→ DIRECTIVE 1
Edit the crochet passage from "My mom taught" to "net for them." so that "downturn" takes the place of "recession".
→ DIRECTIVE 2
Continue the account of learning to crochet from its final sentence.

→ EXCERPTED TEXT
My mom taught me how to crochet when I was 13 years old, over the summer break. I was driving her crazy, and she was like, okay, I need to figure out something for you to do. And she put a granny square in my hand, which is a pretty classic way to start crochet, and off I went. But I let it go to the wayside and only picked it back up in 2010, right after I graduated from college in the middle of a recession and was having trouble finding my footing. I looked to craft to be a grounding thing, to say, well, if everything else is just all over the place, this is going to be the thing that I can control. This is what I can focus on so that I can kind of fill my cup and fill my energy up off of this. And now I can imagine that there are people in my community who are experiencing a lot of the same things, and they‘re looking to craft to be that safety net for them.

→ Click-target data
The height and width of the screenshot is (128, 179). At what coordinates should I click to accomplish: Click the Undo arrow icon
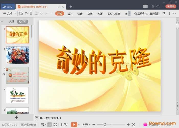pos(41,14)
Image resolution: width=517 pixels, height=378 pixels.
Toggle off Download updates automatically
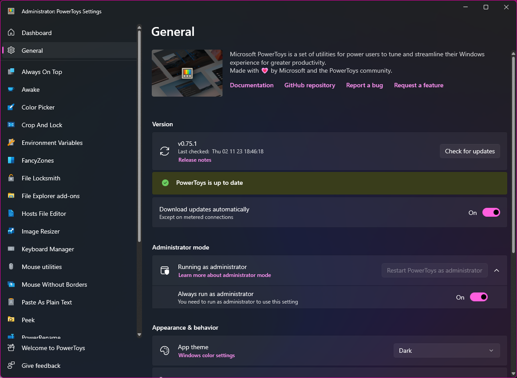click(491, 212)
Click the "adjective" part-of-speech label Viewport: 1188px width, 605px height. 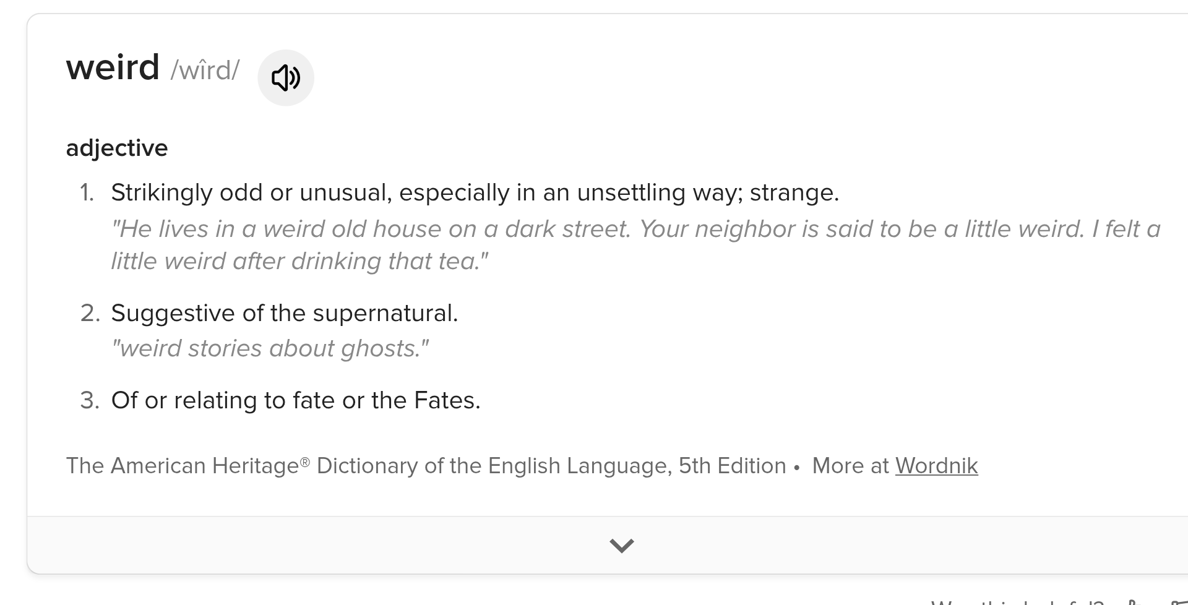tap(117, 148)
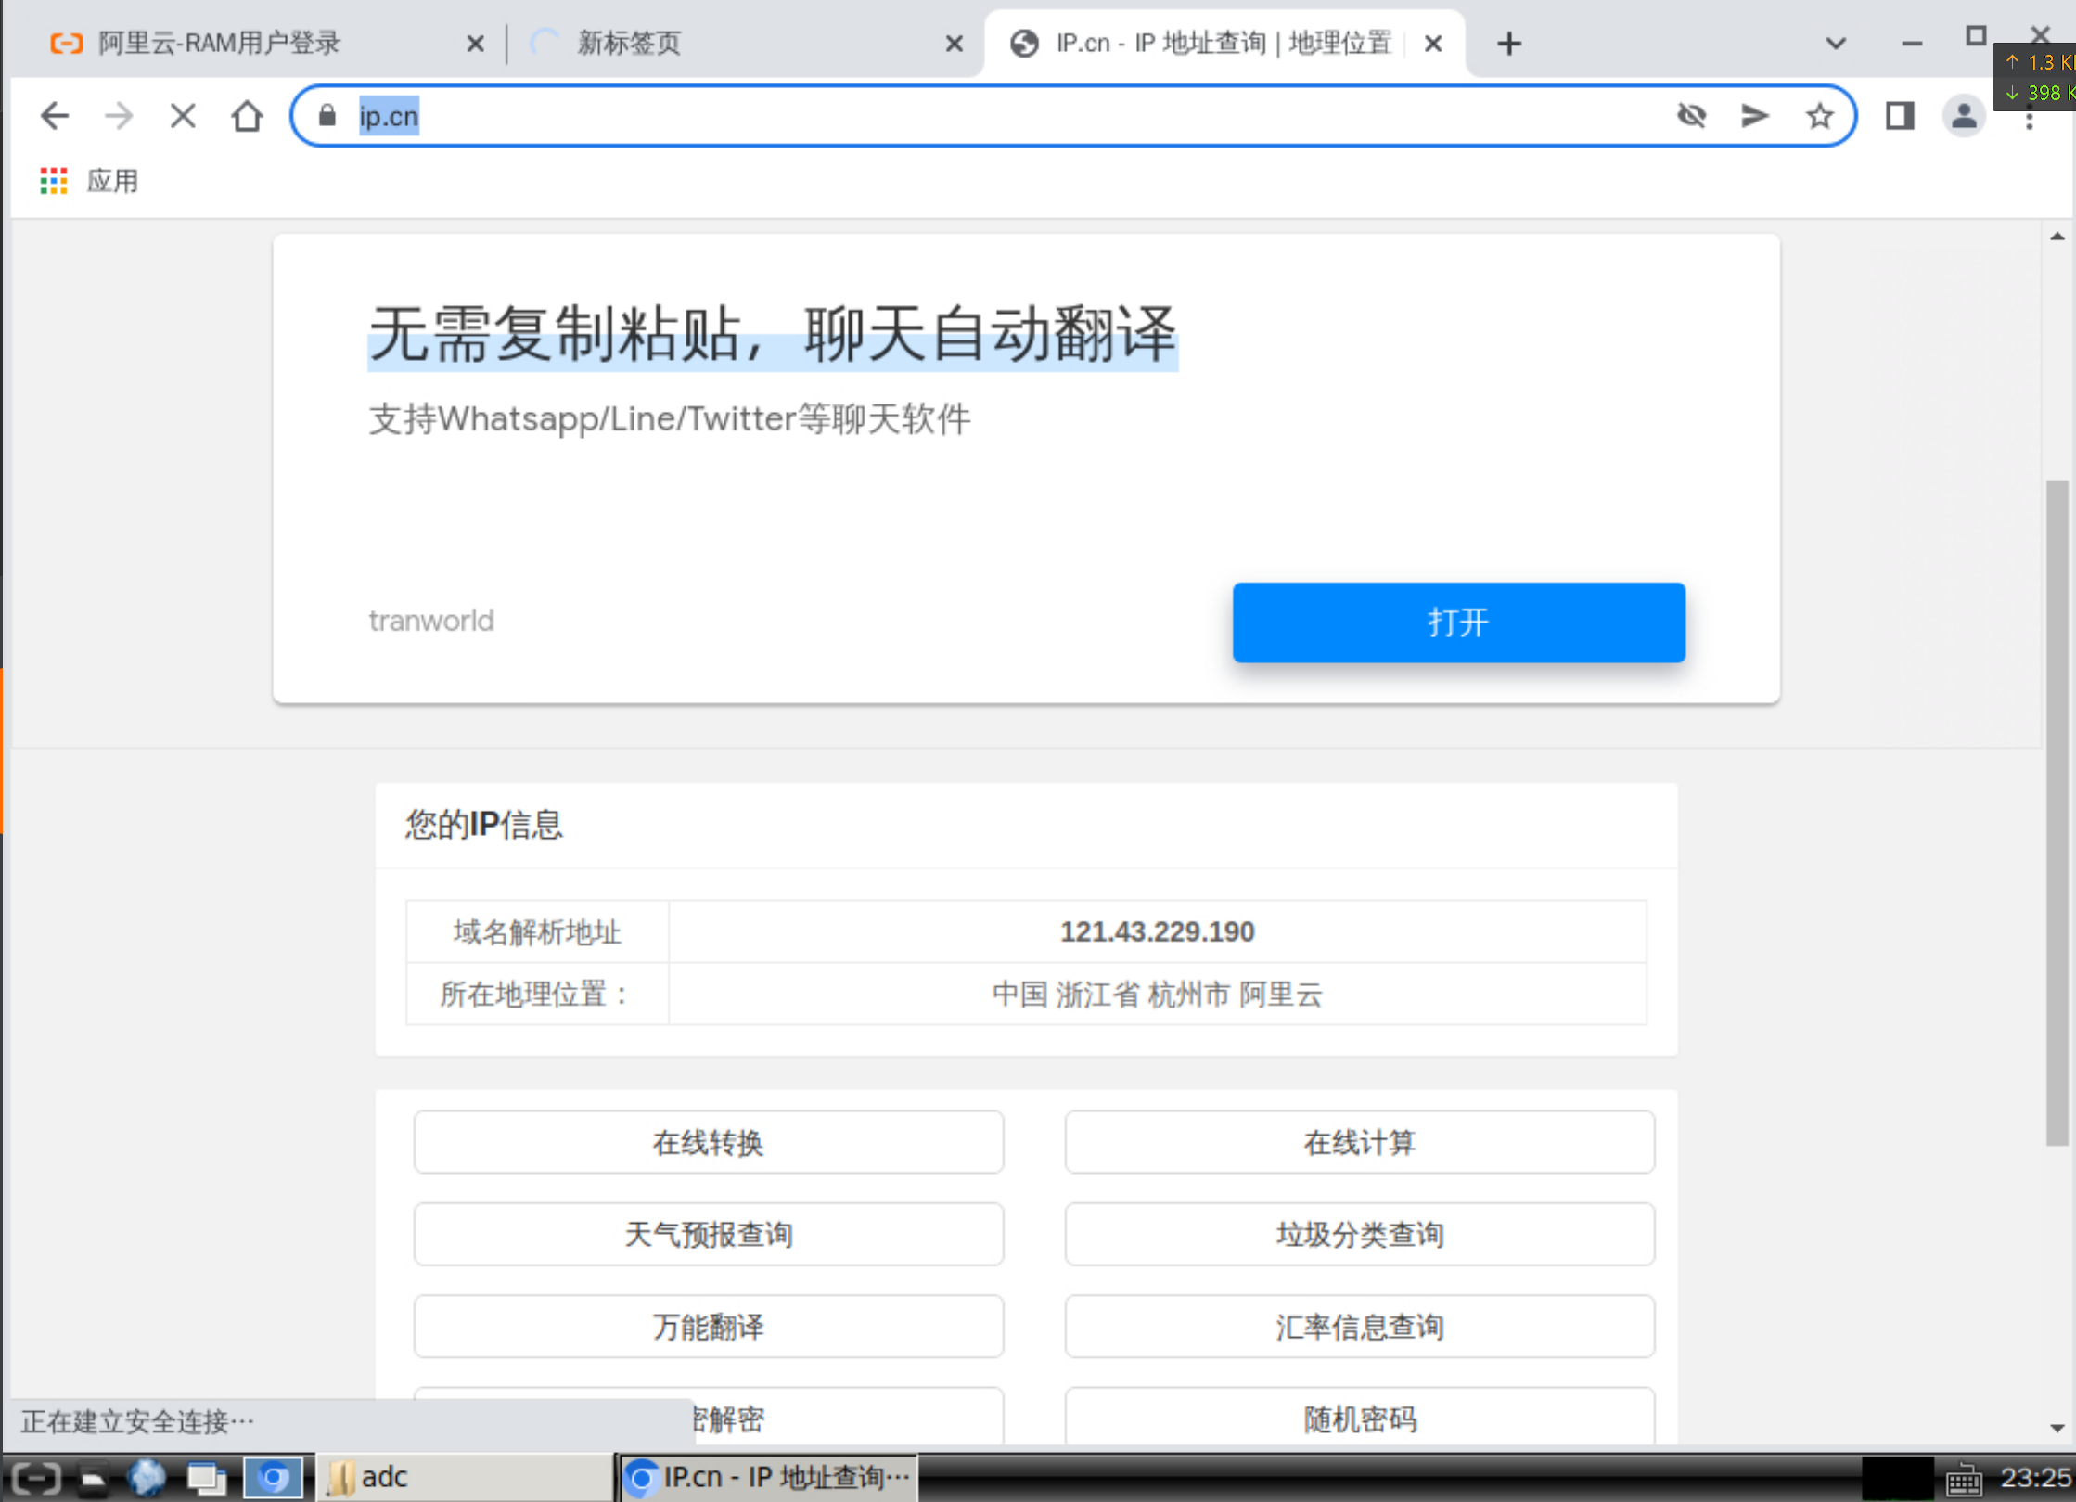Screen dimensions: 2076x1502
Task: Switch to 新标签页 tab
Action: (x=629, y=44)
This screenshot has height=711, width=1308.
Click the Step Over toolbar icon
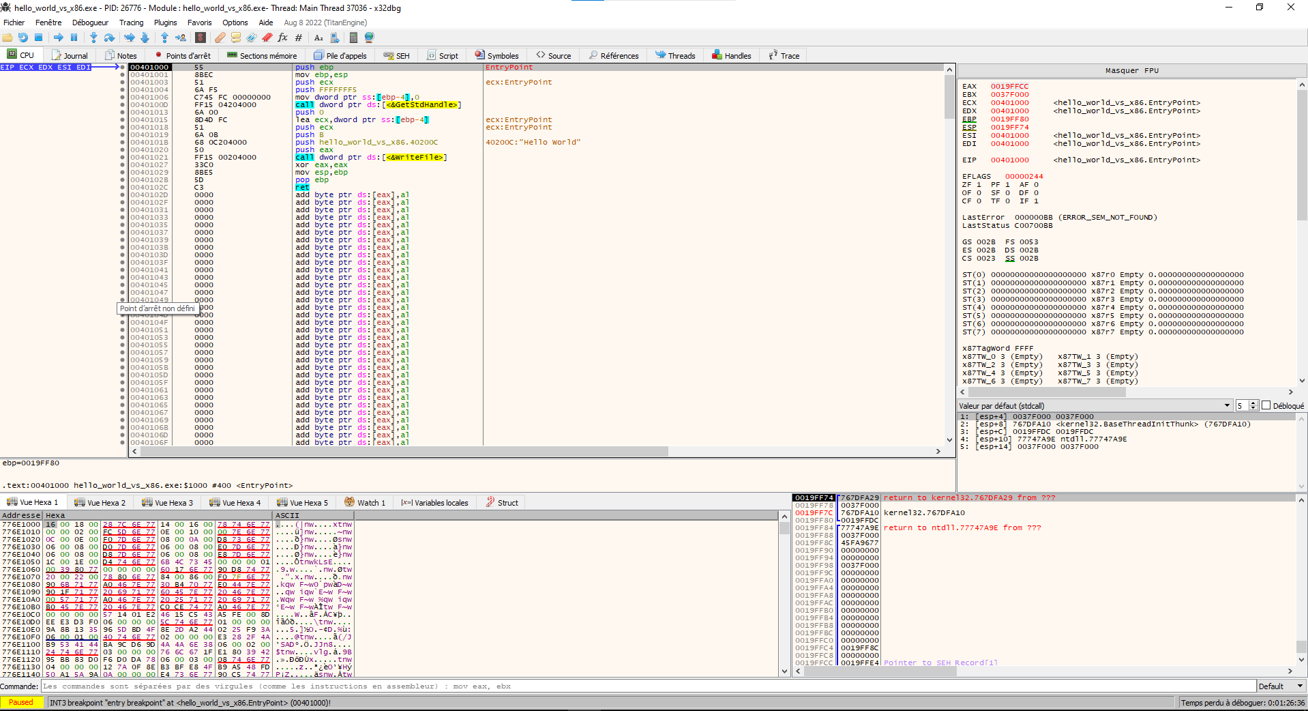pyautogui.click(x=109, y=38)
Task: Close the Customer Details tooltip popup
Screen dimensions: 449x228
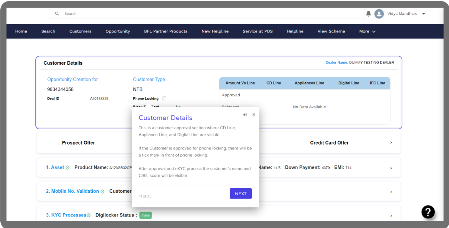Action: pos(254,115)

→ EXERCISE ANSWER 1
My mom taught me how to crochet when I was 13 years old, over the summer break. I was driving her crazy, and she was like, okay, I need to figure out something for you to do. And she put a granny square in my hand, which is a pretty classic way to start crochet, and off I went. But I let it go to the wayside and only picked it back up in 2010, right after I graduated from college in the middle of a downturn and was having trouble finding my footing. I looked to craft to be a grounding thing, to say, well, if everything else is just all over the place, this is going to be the thing that I can control. This is what I can focus on so that I can kind of fill my cup and fill my energy up off of this. And now I can imagine that there are people in my community who are experiencing a lot of the same things, and they‘re looking to craft to be that safety net for them.

→ EXERCISE ANSWER 2
My journey from maker to educator is pretty much a straight line. I started selling things at craft shows, and eventually, I designed my first product. I put it up on social media and started selling the pattern. Eventually, it got to a point where people wanted to dive deeper with me and better understand my techniques. They wanted to understand my inspiration. They wanted to understand how I got from concept to that final creation.
And really, that‘s the maker community. It‘s us sharing what we‘re working on, asking questions, encouraging each other, teaching each other, learning from each other. It‘s that sense that we‘re not creating in a vacuum; we can reach out and touch somebody else that we might never meet in person.”